Attached files
Exhibit
99.2
CHARTER
OF THE COMPENSATION COMMITTEE OF THE BOARD OF DIRECTORS OF HOME SYSTEM
GROUP
ADOPTED
AS OF NOVEMBER 30, 2009
The Compensation Committee’s
responsibilities and powers as delegated by the board of directors are set forth
in this Charter. Whenever the Committee takes an action, it shall exercise its
independent judgment on an informed basis that the action is in the best
interests of the Company and its stockholders.
I. PUPOSE
AND AUTHORITY OF THE COMMITTEE
The Compensation Committee (the
“Committee”) of the Board of Directors (the “Board”) of Home System Group (the
“Company”) shall evaluate and recommend to the Board, as appropriate, the
compensation philosophy and practices of the Company with respect to is
Executive Officers (as such term is defined in the rules and regulations of the
Securities and Exchange Commission “SEC”) to be the Company’s President, any
vice president in charge of a principal business unit, division or function
(such as sales, administration or finance), any other officer who performs a
policy making function or any other person who performs similar policy making
functions for the Company) and administer the Company’s stock option plans, and
it shall perform any other responsibilities vested in it pursuant to this
charter.
II
COMPOSITION OF THE COMMITTEE
The Committee shall be comprised of
three or more members of the Board. The members of the Committee shall satisfy
all applicable requirements then in effect of the NYSE Amex, or any stock
exchange or national securities association on which the Company’s securities
are listed or quoted and any other applicable regulatory requirements, including
without limitation requirements relating to director independence, nomination
and size of the Committee. In addition, at least two of the Committee members
shall qualify as (1) “non-employee directors” within the meaning of Rule 16b-3
of the Securities Exchange Act of 1934 (the “Exchange Act”) and (2) “outside
directors” under the regulations promulgated under Section 162(m) of the
Internal Revenue Code of 1986, as amended (the “Code”) Collectively, the
requirements set forth in the immediately preceding two sentences are referred
to as the “Independence Requirements”.
The members of the Committee shall be
appointed annually to one-year terms by majority vote of the Board, upon
recommendation of the Nominating Committee, at the first meeting of the Board
following the annual meeting of the Company’s stockholders and shall serve until
such member’s successor is duly elected and qualified or until such member’s
earlier resignation, retirement, removal from office or death. The members of
the Committee may be removed, with or without cause, by a majority vote of the
Board. Vacancies on the Committee shall be filled by ma vote of the Board at the
next Board meeting following the occurrence of the vacancy or as soon as
practicable thereafter.
Unless a Chair is elected by the full
board, the members of the Committee shall designate a Chair by majority vote of
the full Committee meetings. The Chair shall establish an annual calendar with a
proposed agenda of the compensation-related matters to be addressed at each of
the Committee’s scheduled meetings during the year. Committee members are
expected to make suggestions for agenda items. A vacancy in the position of
Committee Chair shall be filled by majority vote of the Committee at the next
Committee meeting following the occurrence of the vacancy or as soon as
practicable thereafter.
III.
MEETINGS AND PROCEDURES OF THE COMMITTEE
The Committee shall meet as often as
its members deem necessary to fulfill the Committee’s responsibilities. A
majority of the Committee members shall constitute a quorum for the transaction
of the Committee’s business. The Committee shall act upon the vote of a majority
of its members at a duly called meeting at which a quorum is present Any action
of the committee may be taken by a written instrument signed by all of the
members of the Committee. The Committee shall have the authority to establish
other rules and procedures for notice and conduct of its meetings consistent
with the company’s bylaws and this Charter. A majority of the members of the
Committee present in person or by means of a conference telephone or other
communications equipment by means of which all persons participating in the
meeting can hear each other shall constitute a quorum.

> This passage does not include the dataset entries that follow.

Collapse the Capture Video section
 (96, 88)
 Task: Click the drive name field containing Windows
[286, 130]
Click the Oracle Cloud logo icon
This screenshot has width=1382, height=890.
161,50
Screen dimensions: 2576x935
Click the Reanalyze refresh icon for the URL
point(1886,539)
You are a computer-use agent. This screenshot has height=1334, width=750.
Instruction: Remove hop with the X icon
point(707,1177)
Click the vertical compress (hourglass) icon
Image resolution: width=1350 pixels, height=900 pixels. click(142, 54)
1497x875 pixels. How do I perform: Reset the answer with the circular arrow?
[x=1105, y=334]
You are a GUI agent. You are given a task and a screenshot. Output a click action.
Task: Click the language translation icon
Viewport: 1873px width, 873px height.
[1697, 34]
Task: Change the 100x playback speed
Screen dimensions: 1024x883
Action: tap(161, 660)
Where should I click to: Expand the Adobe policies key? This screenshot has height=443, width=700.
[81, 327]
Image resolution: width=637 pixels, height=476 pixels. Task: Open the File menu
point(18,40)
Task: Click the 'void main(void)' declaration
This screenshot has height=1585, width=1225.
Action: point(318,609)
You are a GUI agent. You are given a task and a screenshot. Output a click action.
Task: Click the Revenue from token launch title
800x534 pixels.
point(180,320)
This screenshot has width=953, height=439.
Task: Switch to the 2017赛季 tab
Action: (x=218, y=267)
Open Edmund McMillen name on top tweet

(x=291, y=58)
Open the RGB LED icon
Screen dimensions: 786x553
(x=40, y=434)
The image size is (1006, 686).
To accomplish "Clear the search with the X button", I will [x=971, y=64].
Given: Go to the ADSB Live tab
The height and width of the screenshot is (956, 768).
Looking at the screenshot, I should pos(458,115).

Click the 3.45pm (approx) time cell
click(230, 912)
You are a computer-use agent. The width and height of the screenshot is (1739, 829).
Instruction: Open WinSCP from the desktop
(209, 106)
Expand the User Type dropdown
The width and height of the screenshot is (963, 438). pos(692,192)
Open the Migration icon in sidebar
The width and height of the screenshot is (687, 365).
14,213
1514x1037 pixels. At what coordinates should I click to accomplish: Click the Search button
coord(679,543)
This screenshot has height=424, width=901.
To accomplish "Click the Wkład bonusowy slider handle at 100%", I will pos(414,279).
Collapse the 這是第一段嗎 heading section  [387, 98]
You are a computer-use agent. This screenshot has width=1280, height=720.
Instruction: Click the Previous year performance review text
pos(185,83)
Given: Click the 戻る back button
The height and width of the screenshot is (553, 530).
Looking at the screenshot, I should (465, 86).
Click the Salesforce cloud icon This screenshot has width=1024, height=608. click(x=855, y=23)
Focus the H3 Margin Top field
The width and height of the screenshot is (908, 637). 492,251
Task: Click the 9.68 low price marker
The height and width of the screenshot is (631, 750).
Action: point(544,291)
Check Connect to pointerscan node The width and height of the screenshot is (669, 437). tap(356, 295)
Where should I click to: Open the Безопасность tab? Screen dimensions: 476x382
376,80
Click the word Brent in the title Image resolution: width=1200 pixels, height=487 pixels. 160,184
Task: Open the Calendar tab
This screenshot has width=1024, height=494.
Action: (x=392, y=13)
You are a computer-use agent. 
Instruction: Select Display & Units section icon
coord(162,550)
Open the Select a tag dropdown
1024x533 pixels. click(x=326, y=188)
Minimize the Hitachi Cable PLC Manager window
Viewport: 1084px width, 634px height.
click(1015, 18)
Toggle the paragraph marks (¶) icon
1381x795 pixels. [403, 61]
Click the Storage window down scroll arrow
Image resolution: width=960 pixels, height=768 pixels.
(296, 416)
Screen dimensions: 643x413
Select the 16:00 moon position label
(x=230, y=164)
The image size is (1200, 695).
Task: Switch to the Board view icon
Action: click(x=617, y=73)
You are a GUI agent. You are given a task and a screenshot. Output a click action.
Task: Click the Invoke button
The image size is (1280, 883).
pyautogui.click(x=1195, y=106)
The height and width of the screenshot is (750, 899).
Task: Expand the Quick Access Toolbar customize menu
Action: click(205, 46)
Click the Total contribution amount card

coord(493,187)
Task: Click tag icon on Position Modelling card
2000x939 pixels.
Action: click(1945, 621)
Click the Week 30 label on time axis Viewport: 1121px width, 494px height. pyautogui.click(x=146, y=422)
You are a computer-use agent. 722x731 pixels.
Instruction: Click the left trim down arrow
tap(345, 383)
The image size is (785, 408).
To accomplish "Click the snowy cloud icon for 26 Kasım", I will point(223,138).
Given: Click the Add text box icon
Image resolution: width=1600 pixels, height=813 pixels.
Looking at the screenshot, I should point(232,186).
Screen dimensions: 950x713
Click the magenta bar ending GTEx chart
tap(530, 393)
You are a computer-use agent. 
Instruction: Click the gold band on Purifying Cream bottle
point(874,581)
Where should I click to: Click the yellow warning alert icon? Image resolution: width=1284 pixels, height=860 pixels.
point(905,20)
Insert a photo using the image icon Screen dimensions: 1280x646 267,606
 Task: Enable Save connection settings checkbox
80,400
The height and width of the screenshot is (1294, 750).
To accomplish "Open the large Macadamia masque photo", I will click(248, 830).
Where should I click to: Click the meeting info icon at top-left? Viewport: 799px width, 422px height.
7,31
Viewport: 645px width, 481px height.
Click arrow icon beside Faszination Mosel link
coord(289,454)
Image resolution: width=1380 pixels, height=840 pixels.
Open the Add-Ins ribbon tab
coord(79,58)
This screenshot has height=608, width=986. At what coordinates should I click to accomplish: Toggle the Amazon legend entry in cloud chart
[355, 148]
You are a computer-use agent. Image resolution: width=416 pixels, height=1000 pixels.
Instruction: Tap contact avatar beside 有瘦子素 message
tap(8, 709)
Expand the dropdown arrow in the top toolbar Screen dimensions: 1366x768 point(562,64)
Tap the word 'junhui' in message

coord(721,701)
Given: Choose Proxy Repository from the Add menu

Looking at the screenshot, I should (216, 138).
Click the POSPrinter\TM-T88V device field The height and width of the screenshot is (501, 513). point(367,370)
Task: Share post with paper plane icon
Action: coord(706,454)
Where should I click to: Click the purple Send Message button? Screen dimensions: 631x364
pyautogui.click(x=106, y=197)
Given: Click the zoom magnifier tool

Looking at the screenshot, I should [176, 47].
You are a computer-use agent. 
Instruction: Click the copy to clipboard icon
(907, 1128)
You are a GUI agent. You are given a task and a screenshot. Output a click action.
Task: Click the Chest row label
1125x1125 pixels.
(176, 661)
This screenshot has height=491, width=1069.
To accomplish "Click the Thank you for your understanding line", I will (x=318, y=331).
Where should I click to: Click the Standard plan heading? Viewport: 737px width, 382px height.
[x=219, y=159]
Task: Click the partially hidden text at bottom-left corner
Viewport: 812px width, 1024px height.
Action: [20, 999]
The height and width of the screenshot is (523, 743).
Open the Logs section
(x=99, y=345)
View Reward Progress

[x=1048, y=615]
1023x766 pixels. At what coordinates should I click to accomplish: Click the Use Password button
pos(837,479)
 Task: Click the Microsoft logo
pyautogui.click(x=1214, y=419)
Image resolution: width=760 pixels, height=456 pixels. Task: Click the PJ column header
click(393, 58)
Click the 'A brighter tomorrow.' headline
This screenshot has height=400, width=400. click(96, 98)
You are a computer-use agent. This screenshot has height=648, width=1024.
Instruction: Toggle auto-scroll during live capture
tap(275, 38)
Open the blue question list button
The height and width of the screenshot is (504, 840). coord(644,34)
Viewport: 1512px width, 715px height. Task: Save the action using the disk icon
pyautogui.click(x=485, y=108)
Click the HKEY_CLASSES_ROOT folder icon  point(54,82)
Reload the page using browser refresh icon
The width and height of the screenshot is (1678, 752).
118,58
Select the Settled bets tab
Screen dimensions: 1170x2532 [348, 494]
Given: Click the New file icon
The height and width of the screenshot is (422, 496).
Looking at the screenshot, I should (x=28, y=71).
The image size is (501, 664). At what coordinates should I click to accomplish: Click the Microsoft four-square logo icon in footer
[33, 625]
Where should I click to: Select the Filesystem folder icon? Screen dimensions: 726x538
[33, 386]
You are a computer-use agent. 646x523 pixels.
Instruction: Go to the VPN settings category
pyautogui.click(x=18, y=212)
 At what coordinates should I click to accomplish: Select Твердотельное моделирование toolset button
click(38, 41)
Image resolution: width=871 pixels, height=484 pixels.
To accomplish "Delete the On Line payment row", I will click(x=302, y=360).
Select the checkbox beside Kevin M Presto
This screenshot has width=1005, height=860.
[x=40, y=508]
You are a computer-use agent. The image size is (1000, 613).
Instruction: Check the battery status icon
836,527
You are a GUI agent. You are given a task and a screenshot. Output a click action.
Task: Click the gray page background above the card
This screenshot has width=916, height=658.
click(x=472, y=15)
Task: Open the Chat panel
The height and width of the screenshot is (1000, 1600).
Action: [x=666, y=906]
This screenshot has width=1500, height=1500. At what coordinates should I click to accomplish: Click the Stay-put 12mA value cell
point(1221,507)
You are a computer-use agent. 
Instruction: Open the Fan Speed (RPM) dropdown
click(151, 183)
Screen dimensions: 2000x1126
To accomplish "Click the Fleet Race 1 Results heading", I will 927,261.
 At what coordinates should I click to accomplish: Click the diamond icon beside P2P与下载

The Committee may form subcommittees
for any purpose that the Committee deems appropriate and may delegate to such
subcommittees such power and authority within the scope of the Committee’s
authority as the Committee deems appropriate; provided, however, that no
subcommittee shall consist of fewer than two members; and provided further that
the Committee shall not delegate to a subcommittee any power or authority
required by any applicable law, regulation or listing standard to be exercised
by the Committee as a whole.
All non-management directors that are
not members of the Committee may attend meetings of the Committee but may not
vote. Additionally, the Committee may invite to its meetings any director,
member of management of the Company and such other persons as it deems
appropriate in order to carry out its responsibilities. However, when necessary,
the Committee may meet in executive session without such other persons present,
and in all cases such officers shall not be present at meetings at which their
performance and compensation are being discussed and determined.
Following each of its meetings, the
Committee shall report its deliberations at the next meeting of the Board,
including a description of all actions taken by the committee at the meeting and
an identification of any matters that require action by the Board. The Committee
shall keep written minutes of its meetings which shall be maintained with the
books and records of the Company.
IV
COMMITTEE AUTHORITY AND RESPONSIBILITIES
The following functions shall be the
recurring activities of the Committee in carrying out its responsibilities
outlined in Section I of this Charter. These functions should serve as a guide
with the understanding that the Committee may carry out additional or substitute
functions and adopt additional policies and procedures as may be appropriate in
light of changing business, legislative, regulatory, legal or other conditions.
The Committee shall also carry out any other responsibilities and duties
delegated to it by the Board from time to time related to the purposes of the
Committee outlined in Section I of this Charter.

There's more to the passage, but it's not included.